A SKINNY NDAA

Top Armed Services leaders in both houses of Congress are considering passing a slimmed-down National Defense Authorization Act that defers controversial measures for the sake of getting something passed, our colleague Connor O’Brien writes.

“It’s amounted to a backup plan,” House Armed Services Chairman Adam Smith (D-Wash.) told POLITICO, referring to the “skinny NDAA.” “It’s amounted to, we’re going to keep working on the bill itself, try to get resolved the top drawer issue of the [border] wall and we’ll have this as a backup discussion if necessary.

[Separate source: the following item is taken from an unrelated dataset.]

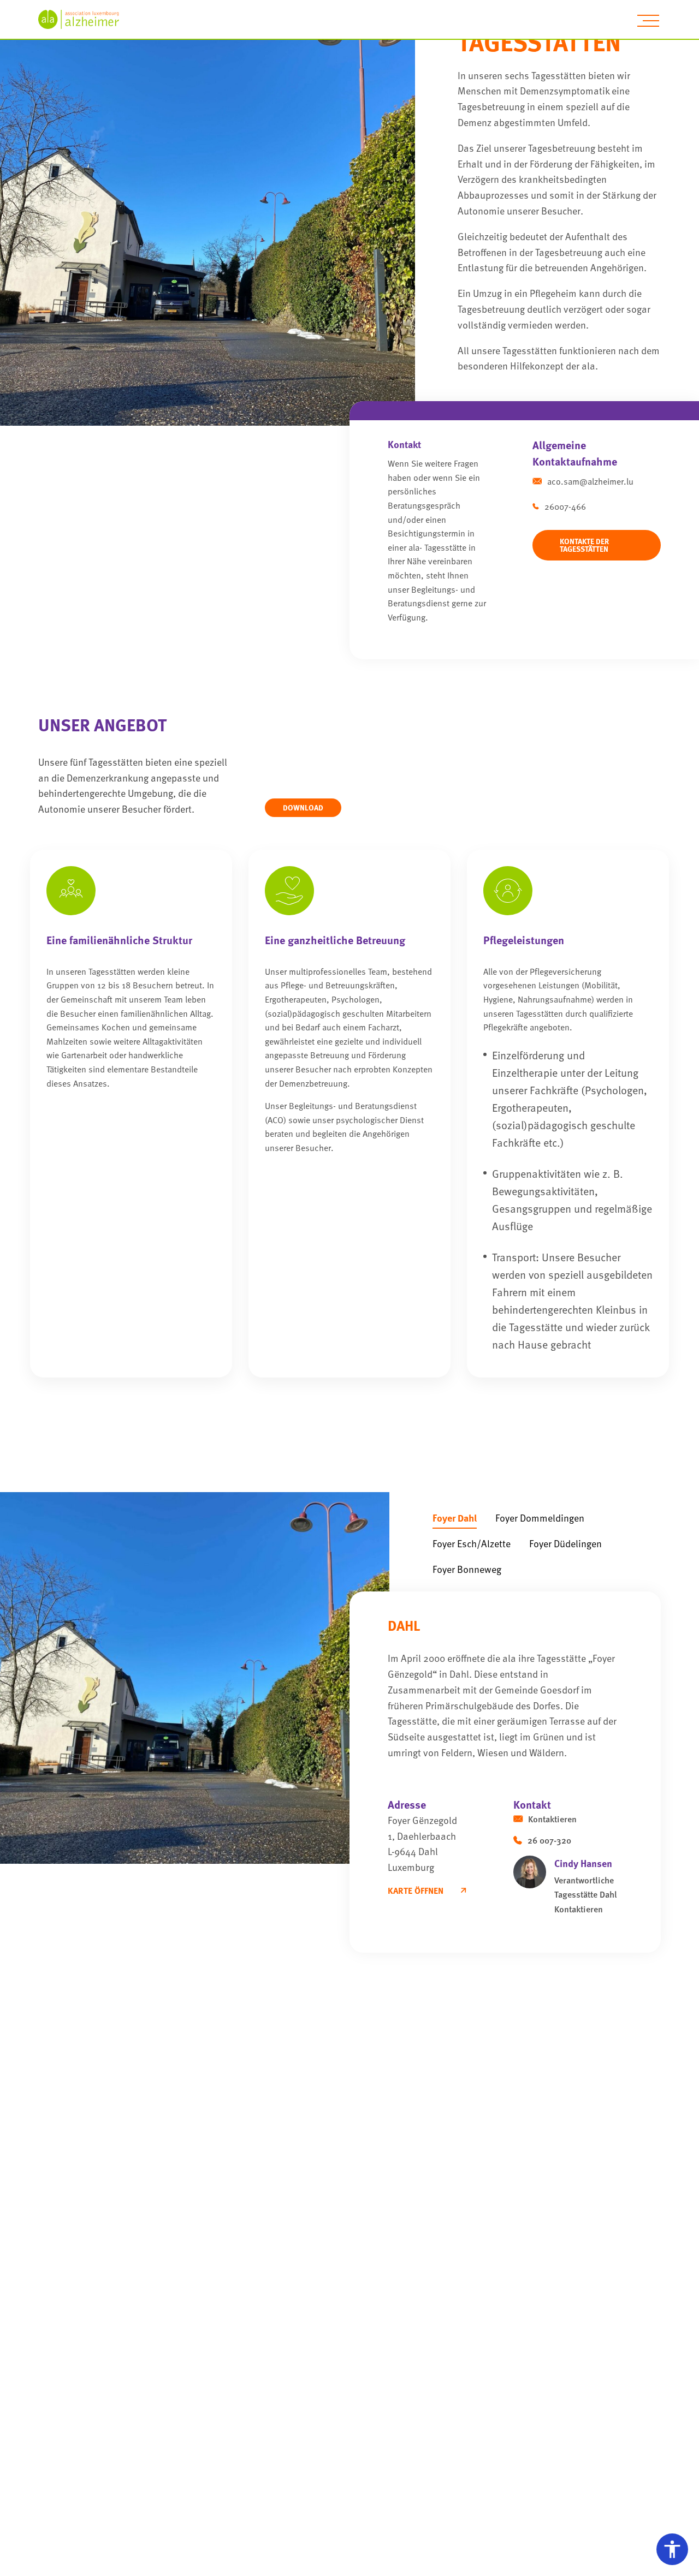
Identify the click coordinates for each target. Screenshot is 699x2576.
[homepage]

I don’t have a problem with that.”

CHECKING TRUMP: More than 40 advocacy groups are out with a letter calling on lawmakers to oppose a final defense bill that doesn’t include the “core progressive priorities” aimed at constraining the Trump administration in the House-passed bill. That includes provisions to limit Trump’s Iran war powers, end U.S. support to the Saudi-UAE coalition in Yemen, bar new detainees at Guantanamo Bay, protect transgender troops and block deployment of new low-yield nuclear warheads.

The skinny bill would include only provisions that must be enacted by year’s end, and wouldn’t include measures such as a block on Trump funneling military construction money toward the border wall. The House version has limits, the Senate version doesn’t. That difference has proved to be the chief stumbling block in negotiations.

“The wall is the sticking point,” Smith said. “By a mile. Not even close.”

But will House Dems go for it? “If we do not in any way restrict the president’s ability to use emergency funds, he has almost an unlimited ability. He could take as much money out of milcon as he wants to take,” Smith said. “I tend to think that my leadership is going to have a little bit of heartburn about allowing that to happen.”